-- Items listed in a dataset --
============================================================

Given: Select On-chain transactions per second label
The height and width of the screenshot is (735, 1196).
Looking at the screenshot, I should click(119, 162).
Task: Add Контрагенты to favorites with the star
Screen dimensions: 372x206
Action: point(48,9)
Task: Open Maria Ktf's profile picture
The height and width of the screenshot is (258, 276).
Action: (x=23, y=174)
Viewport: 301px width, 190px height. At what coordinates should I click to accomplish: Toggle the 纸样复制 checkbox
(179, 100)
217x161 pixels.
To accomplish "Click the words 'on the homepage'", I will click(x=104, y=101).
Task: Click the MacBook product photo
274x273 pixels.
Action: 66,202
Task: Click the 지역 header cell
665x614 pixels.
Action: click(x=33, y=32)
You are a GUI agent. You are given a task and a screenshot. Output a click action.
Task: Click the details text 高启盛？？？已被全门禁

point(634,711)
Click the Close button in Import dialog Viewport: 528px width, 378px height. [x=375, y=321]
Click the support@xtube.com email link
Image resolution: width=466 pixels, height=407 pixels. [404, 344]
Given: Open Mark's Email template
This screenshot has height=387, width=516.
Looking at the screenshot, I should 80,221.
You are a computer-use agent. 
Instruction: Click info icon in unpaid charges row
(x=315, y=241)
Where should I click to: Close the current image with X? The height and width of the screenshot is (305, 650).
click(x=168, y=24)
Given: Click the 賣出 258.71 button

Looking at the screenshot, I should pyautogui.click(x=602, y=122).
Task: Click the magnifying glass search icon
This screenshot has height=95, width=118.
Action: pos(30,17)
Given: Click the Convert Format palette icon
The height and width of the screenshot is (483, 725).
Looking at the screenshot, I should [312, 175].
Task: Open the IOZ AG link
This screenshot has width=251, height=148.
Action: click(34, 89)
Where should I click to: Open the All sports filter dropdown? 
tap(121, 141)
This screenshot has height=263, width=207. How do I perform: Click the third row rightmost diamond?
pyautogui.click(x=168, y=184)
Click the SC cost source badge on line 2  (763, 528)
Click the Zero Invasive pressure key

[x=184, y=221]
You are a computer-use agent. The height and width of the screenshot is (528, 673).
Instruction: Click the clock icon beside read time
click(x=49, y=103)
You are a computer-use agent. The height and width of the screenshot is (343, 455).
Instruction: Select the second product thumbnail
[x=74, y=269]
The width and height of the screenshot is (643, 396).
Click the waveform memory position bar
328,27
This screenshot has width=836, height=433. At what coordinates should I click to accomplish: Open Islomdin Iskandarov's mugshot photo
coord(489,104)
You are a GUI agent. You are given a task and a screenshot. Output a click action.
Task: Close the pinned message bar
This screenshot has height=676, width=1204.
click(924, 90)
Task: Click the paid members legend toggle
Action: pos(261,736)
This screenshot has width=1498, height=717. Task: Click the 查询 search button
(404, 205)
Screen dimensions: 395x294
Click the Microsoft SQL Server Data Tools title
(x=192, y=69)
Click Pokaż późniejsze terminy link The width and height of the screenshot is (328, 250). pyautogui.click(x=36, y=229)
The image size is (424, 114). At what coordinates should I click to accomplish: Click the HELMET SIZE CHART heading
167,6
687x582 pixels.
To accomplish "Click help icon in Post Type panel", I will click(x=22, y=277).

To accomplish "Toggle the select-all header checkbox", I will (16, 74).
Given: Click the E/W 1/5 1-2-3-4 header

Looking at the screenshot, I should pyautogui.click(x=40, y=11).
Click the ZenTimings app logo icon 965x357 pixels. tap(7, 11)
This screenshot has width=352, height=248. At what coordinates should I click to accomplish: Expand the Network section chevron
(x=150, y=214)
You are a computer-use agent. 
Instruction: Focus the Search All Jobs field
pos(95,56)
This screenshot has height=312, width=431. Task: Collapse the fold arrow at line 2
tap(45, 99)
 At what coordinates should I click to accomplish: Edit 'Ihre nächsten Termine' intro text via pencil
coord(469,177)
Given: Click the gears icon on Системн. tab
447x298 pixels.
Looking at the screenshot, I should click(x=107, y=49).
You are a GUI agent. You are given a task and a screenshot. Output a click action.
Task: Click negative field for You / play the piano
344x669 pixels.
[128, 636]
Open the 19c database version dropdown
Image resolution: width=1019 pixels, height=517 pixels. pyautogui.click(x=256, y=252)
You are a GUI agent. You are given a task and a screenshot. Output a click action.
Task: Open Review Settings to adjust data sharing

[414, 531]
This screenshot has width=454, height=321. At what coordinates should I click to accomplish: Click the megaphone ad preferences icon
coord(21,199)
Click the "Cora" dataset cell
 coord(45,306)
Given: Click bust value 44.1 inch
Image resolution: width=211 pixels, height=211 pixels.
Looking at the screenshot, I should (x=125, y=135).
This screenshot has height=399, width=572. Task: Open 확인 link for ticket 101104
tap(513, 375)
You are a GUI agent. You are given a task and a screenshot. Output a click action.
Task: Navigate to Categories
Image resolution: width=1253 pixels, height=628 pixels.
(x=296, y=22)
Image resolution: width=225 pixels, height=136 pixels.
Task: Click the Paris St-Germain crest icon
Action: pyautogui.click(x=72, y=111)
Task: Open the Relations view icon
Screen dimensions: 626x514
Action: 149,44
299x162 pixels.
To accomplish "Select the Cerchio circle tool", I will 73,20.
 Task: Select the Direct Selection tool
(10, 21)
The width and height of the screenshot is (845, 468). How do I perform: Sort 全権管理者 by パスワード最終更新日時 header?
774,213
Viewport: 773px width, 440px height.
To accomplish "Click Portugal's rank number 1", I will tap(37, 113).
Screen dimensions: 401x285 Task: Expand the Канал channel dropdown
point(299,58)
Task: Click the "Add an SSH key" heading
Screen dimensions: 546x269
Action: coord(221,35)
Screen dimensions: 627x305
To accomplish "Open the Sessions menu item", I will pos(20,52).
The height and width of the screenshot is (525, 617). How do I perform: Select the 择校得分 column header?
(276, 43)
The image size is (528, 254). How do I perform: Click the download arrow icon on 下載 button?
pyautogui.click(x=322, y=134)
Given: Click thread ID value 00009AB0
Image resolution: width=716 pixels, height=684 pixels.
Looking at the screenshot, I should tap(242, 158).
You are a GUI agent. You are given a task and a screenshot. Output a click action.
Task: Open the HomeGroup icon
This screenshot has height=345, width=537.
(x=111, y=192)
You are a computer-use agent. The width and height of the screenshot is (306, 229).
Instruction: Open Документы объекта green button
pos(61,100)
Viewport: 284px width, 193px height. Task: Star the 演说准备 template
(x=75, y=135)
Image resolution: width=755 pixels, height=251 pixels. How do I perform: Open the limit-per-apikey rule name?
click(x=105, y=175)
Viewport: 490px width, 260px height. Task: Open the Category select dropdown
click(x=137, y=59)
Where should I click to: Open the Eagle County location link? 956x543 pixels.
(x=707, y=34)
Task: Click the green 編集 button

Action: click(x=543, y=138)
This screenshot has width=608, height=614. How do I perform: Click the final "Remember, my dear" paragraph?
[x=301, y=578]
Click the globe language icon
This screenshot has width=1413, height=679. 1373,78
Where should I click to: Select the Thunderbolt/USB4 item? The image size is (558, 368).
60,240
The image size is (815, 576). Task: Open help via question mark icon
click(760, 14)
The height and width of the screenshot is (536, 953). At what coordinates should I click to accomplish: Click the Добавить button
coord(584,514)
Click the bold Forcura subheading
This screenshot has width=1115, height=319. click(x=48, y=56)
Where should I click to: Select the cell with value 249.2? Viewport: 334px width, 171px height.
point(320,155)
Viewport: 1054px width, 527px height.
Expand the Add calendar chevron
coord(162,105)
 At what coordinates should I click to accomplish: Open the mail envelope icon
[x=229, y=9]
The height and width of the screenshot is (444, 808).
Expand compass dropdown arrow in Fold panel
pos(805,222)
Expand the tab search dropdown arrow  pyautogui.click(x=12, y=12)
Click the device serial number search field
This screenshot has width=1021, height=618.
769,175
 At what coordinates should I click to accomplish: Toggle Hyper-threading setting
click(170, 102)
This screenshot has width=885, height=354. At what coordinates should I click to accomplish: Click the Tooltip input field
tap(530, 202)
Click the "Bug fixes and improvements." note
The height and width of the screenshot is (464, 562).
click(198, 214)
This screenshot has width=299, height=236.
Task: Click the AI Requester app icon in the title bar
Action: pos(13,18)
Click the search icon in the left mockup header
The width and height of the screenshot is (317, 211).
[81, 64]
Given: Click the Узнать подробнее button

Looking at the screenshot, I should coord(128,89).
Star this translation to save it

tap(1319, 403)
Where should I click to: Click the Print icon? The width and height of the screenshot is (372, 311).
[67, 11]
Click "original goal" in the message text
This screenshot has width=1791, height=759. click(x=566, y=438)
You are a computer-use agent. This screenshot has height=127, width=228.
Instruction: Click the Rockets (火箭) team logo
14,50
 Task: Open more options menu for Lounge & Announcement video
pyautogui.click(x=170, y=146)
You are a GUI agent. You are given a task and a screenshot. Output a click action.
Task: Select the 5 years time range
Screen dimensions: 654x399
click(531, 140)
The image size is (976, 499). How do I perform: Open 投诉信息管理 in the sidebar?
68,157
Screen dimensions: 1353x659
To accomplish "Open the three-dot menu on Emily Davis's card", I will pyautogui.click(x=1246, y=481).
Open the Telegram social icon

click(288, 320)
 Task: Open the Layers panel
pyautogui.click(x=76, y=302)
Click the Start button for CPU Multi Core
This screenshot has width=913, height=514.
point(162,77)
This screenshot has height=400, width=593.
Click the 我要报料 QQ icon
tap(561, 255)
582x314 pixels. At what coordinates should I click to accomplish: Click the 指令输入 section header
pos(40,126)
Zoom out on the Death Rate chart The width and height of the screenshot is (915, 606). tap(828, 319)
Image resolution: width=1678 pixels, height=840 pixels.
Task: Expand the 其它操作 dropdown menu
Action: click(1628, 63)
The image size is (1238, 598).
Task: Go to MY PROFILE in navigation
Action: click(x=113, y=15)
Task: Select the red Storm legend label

============================================================

-- EXERCISE INSTRUCTIONS --
Look through the data and show every line containing "label".

-- SOLUTION TO THE EXERCISE --
Given: Select On-chain transactions per second label
Task: Select the red Storm legend label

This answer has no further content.